[LLVMdev] Is address space 1 reserved?
Pete Cooper
peter_cooper at apple.com
Wed Jan 7 11:49:03 PST 2015
> On Jan 7, 2015, at 11:32 AM, Philip Reames <listmail at philipreames.com> wrote:
>
>
> On 01/07/2015 11:28 AM, Pete Cooper wrote:
>>
>>> On Jan 7, 2015, at 11:18 AM, Philip Reames <listmail at philipreames.com <mailto:listmail at philipreames.com>> wrote:
>>>
>>> On the review for http://reviews.llvm.org/D6808 <http://reviews.llvm.org/D6808>, majnemer <http://reviews.llvm.org/p/majnemer/> commented that:
>>> "Address space 1 has a special meaning in LLVM, it's identical to address space 0 except for the fact that "null" may be dereferenced.
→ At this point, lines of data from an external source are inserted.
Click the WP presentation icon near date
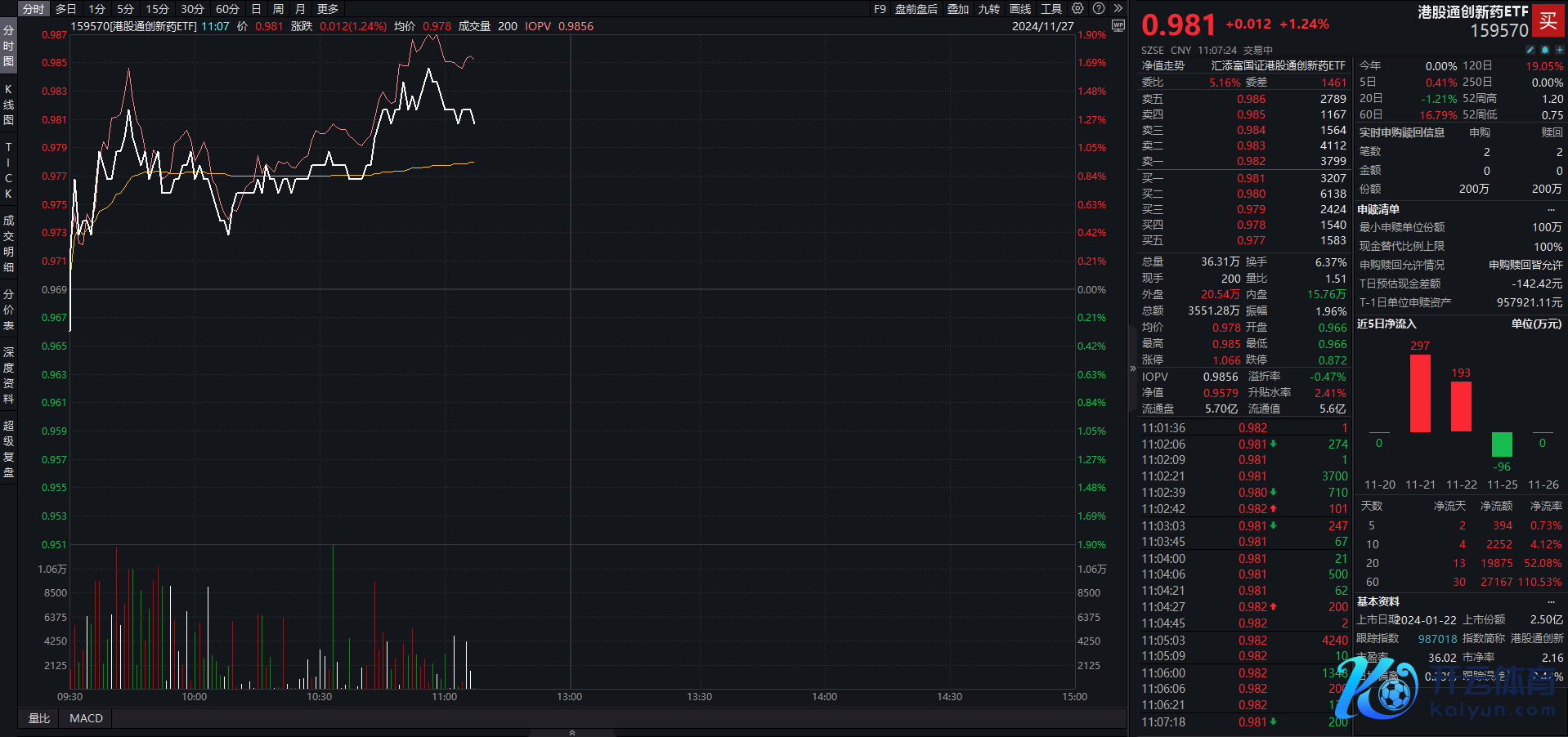Screen dimensions: 1568x737 click(x=1118, y=26)
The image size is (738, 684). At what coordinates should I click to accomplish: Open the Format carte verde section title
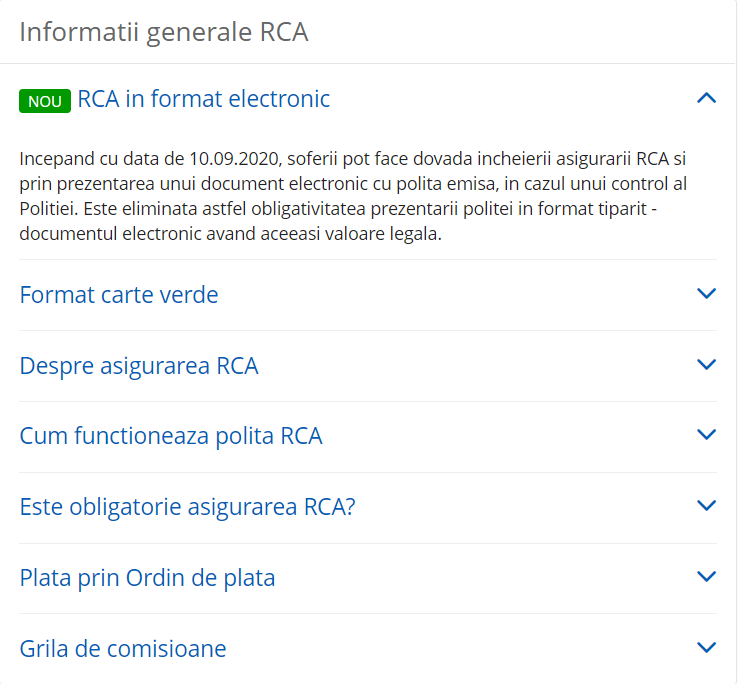coord(119,295)
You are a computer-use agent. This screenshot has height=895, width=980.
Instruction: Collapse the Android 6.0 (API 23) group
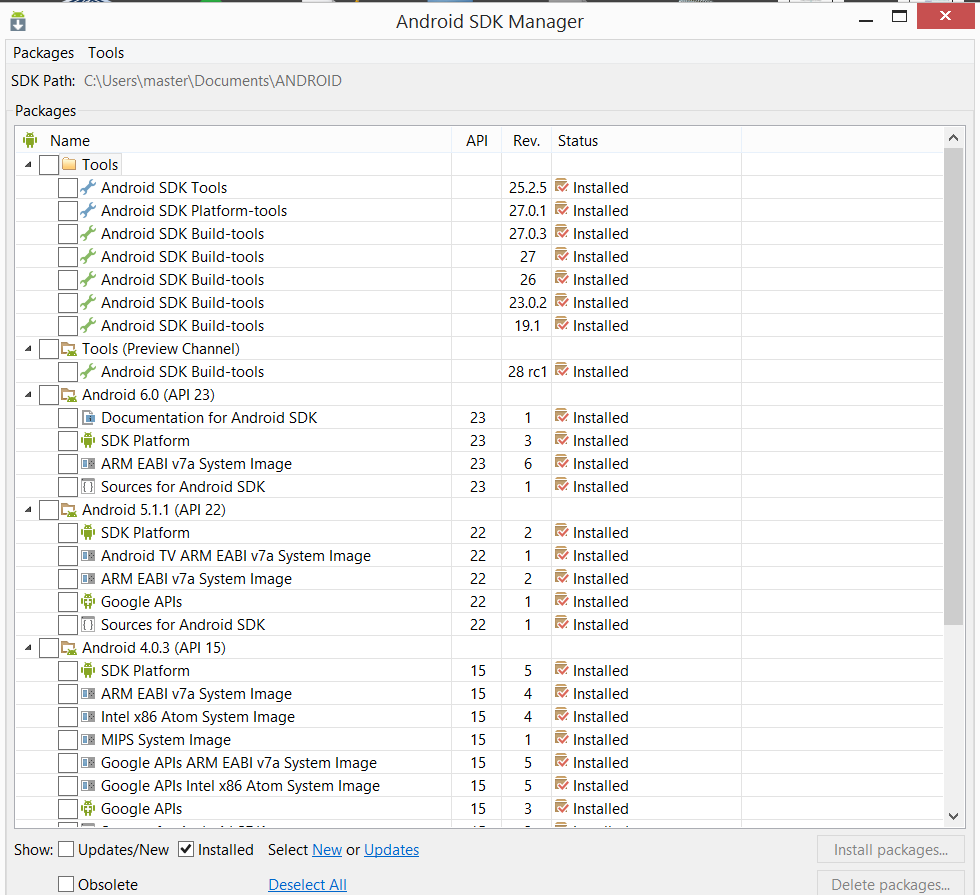tap(28, 395)

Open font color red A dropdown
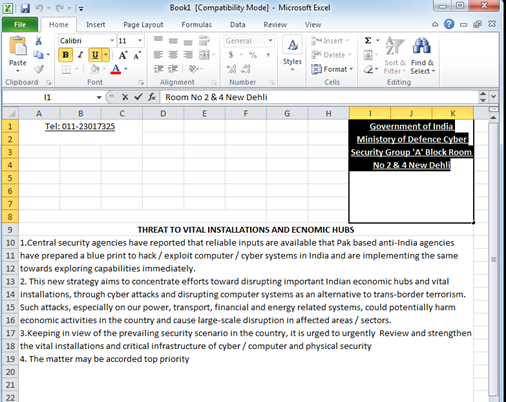[126, 69]
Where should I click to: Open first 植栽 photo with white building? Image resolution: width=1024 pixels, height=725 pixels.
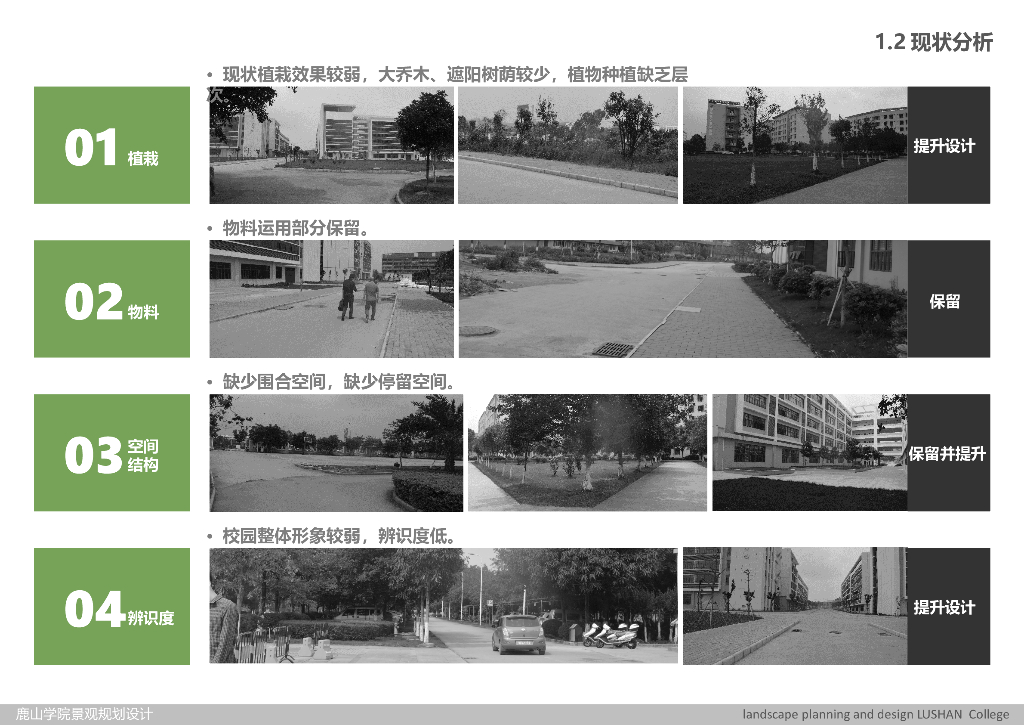332,145

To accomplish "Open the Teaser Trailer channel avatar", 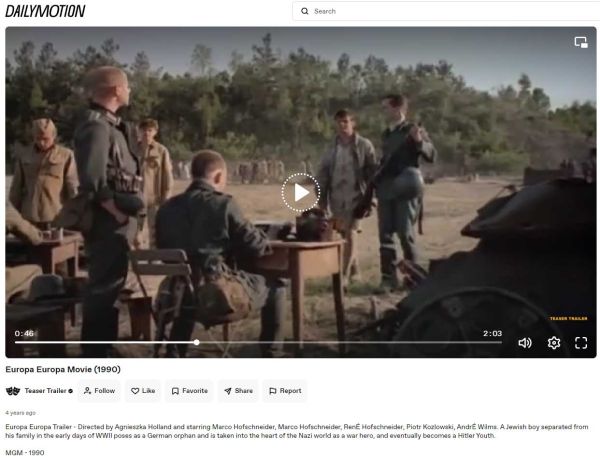I will [x=13, y=391].
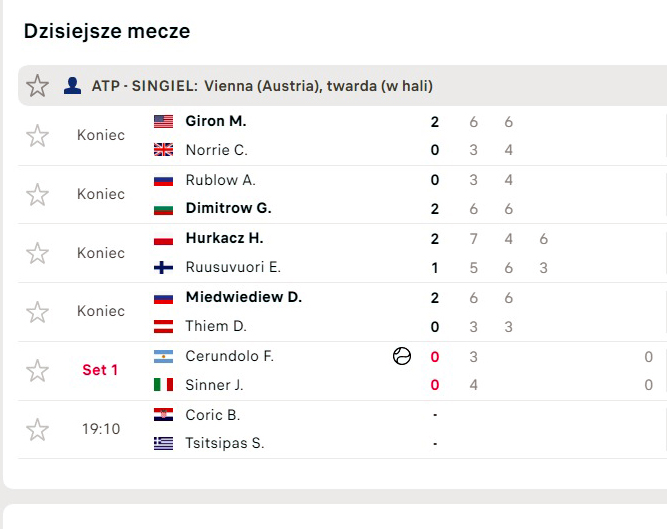Click the tennis ball serve indicator
This screenshot has height=529, width=667.
[x=402, y=356]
You might want to consider a different address space."
>>>
>>> This is the first I've heard of this and I can't find any documentation about it being reserved, either in general, or specifically for x86. Can anyone clarify?
>> First i’ve heard of it...
>>>
>>> The only address spaces with special meanings I know of are:
>>> - 0 (the normal address space, null is not dereferencable)
>>> - 256 - TLS, GS relative addressing
>>> - 257 - FS relative addressing
>> I didn’t even know 256/257 had special meanings. I thought they were only used by x86. It would be good to clarify them too just incase other targets ever wanted to use them.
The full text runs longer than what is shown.